"Yıldızların hırsızları mı var? Tutamam, tutamam..."
Lee Felix..
Her aynaya baktıkça karnımdaki ağrı tekrardan kendini hissettiriyordu, önce yüzümü elliyordum, sonra ise karnımı... Yüzüme aptal bir sırıtış oluştu; artık karnımdaki kemikleri sayabiliyordum.

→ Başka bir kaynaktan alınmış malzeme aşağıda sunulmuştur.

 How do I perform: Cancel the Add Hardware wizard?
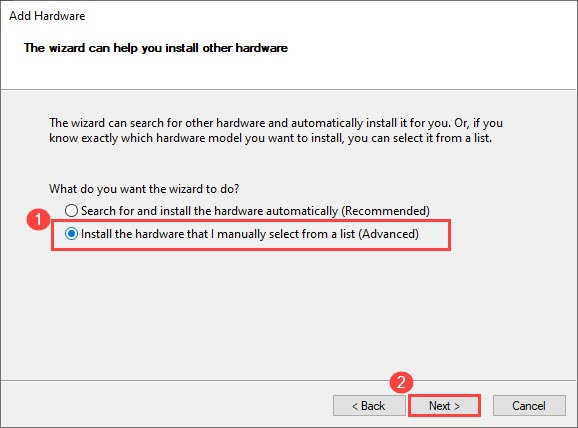[529, 406]
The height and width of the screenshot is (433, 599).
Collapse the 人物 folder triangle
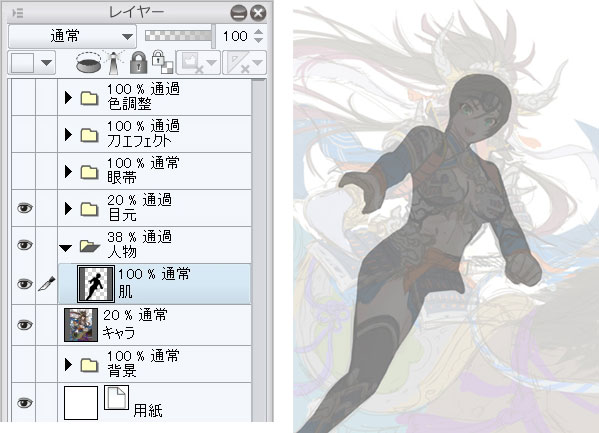(x=66, y=248)
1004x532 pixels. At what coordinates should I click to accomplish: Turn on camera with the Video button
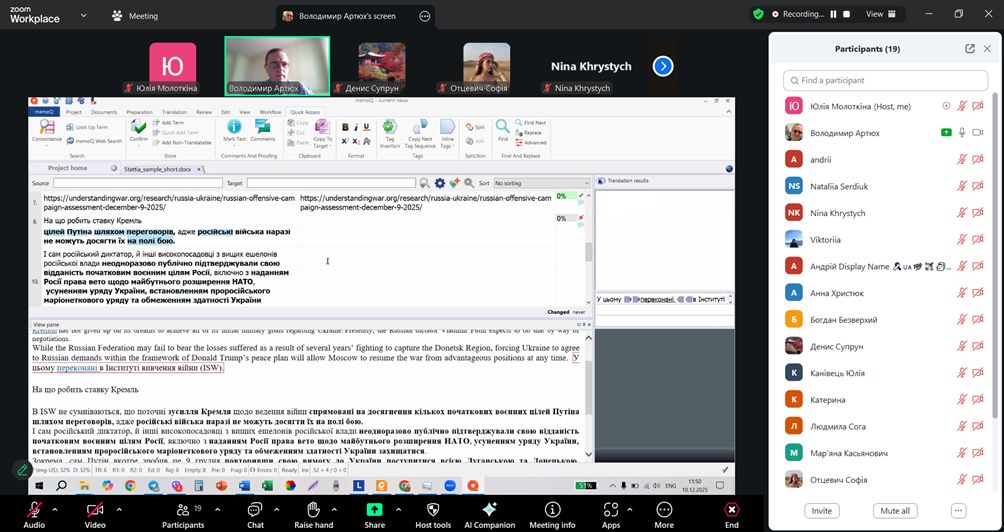pyautogui.click(x=95, y=509)
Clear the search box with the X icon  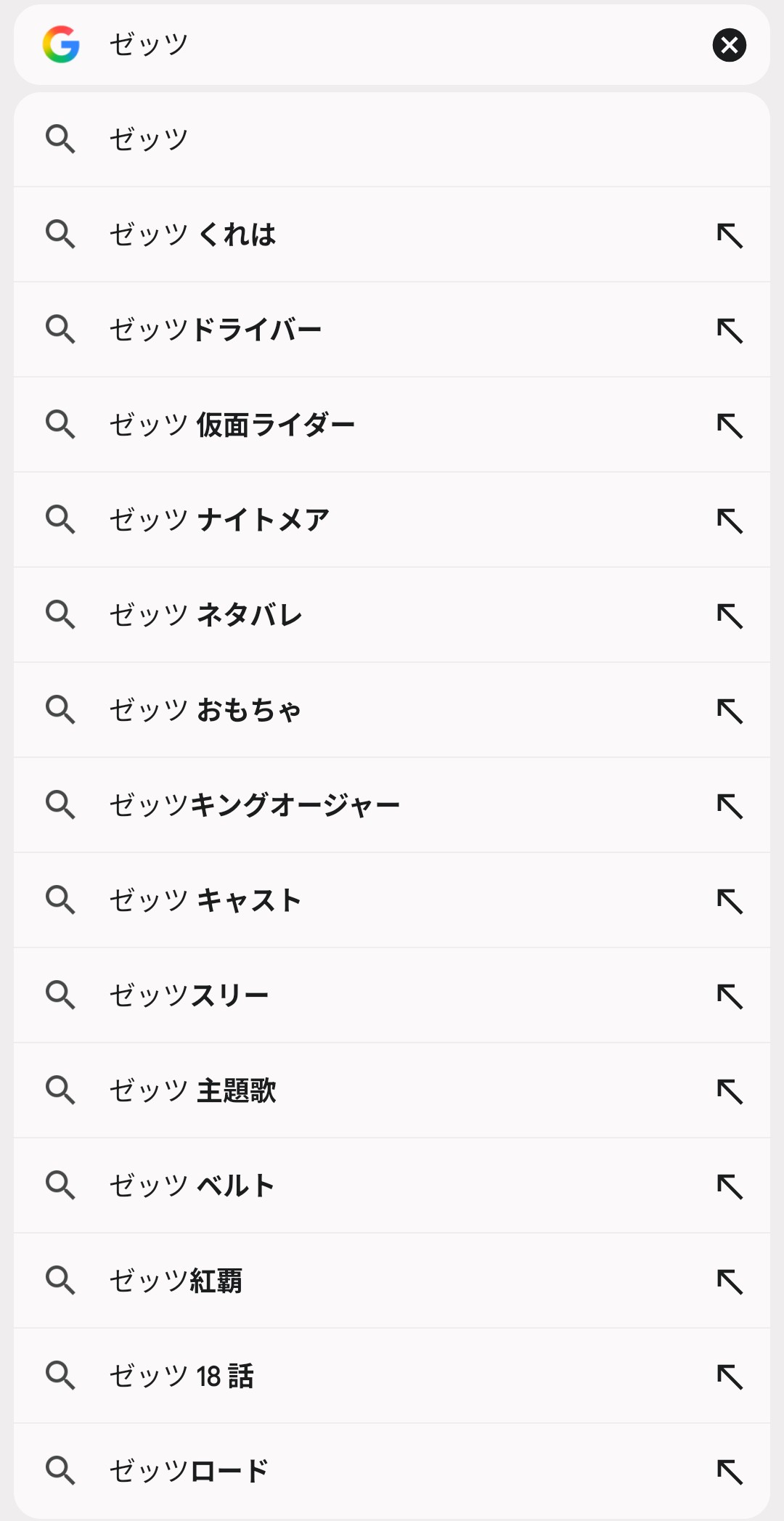point(729,45)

Bir ayda bir insan en fazla ne kadar fazla kilo verebilirse o kadar kilo vermiştim. Yüzüm küçülmüş, çene hatlarım ön plana çıkmıştı. Kollarımdaki kaslar gittikçe azalıyor, gücümü toplayamıyordum.
Ailemin Hyunjin'le olan ilişkimi öğrenmesinin birinci ayı dolmuştu, her homofobik aile gibi iyi karşılamadılar. Hyunjin'den uzaklaşmamı istemişlerdi, ben de kabul etmemiştim.

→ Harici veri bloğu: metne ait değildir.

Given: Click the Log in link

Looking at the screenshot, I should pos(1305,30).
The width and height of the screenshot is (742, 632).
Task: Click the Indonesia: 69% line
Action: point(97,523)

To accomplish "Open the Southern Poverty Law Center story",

Tabii ki karşılıksız kalmadı, yemek yiyemez ailedeki kimseyle konuşamaz hale gelmiştim. Okulda bana verilen harçlık artık verilmiyor, akşam yemeğinde bir avuç yemek yiyebiliyordum. Eskiden kavga etsek bile beraber olduğum ailem, bana sırtını çevirmiş psikolojik olarak zarar veriyordu.

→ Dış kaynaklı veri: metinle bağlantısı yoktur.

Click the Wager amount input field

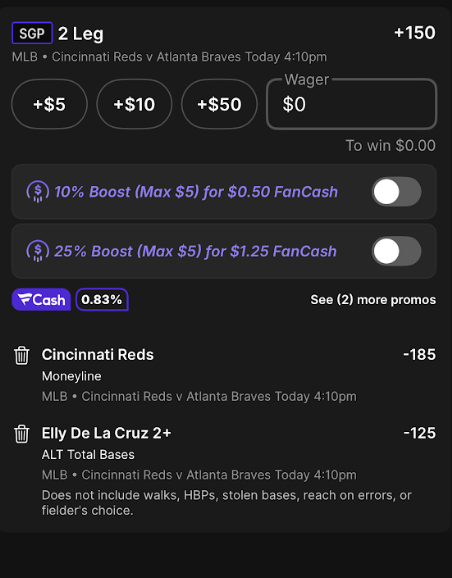[352, 104]
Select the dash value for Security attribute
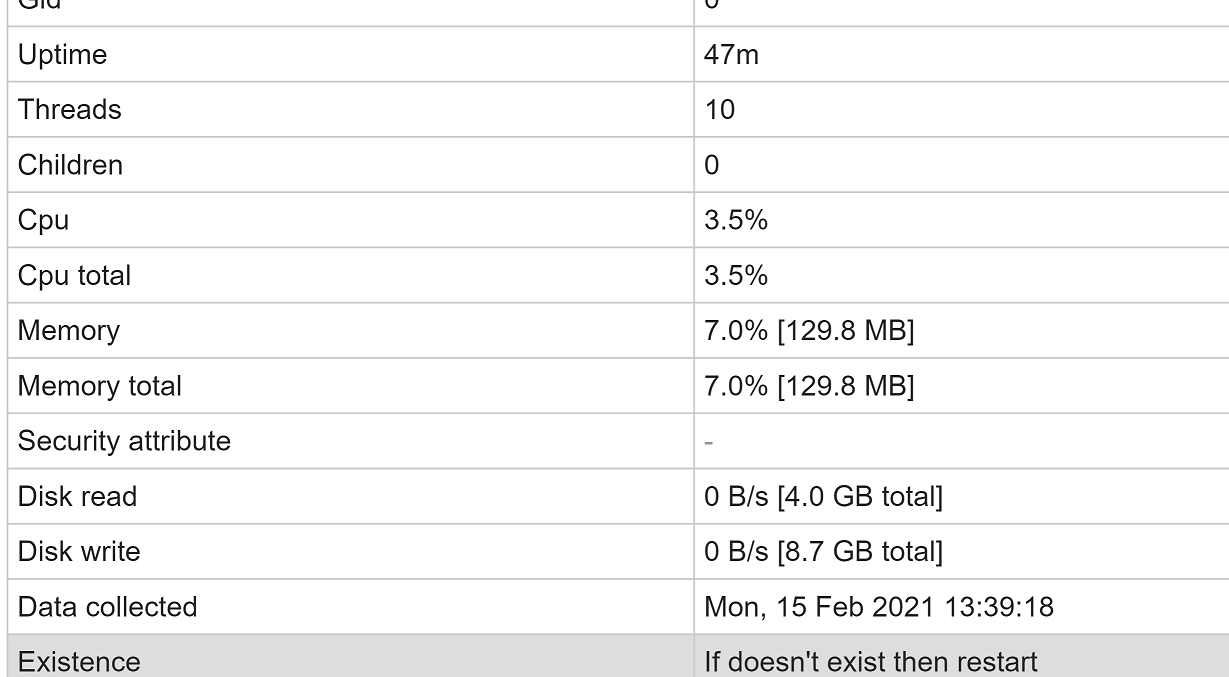The image size is (1229, 677). [709, 441]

Aynadaki eriyen vücudumu ellerimle kapatmaya çalıştım. Sanki ellerimle kapattığımda kusurlarım yok oluyormuş gibi yaptığım bu harekete güldüm.
"Olması gerektiği gibi Felix, eriyorsun. Bu dünyadan yok olana kadar erimeye devam edeceksin."
Hyunjin bunu ilk fark ettiğinde endişelenmişti, sürekli bir şeyler alıp gizli gizli çantama koyuyordu. Sadece bununla kalmıyordu, para almadığımı fark edince ya iki tane alıyor ya da kendi yemeğini zorla yedirmeye çalışıyordu.
Ona son olayları anlatmamıştım, ailemin yaptıklarından haberi bile yoktu bu yüzden. Ona bahsetmemem çok yanlış bir şeydi, ilişkimiz için. Her şeyin farkındaydım, ama benimle uğraşıp kafasını yakmasını istemiyordum.
Gay olarak aileme en kötü şeyi verdiğim gibi onun da korktuğu şeyleri yaşadığımı bilmesini istemiyordum.
Soruyorum, kim haklı peki? Sevdiği için uğraşıp sorunun kaynağını araştıran Hyunjin mi? Sevdiği üzülmesin diye gerçekleri ondan gizleyen ben mi?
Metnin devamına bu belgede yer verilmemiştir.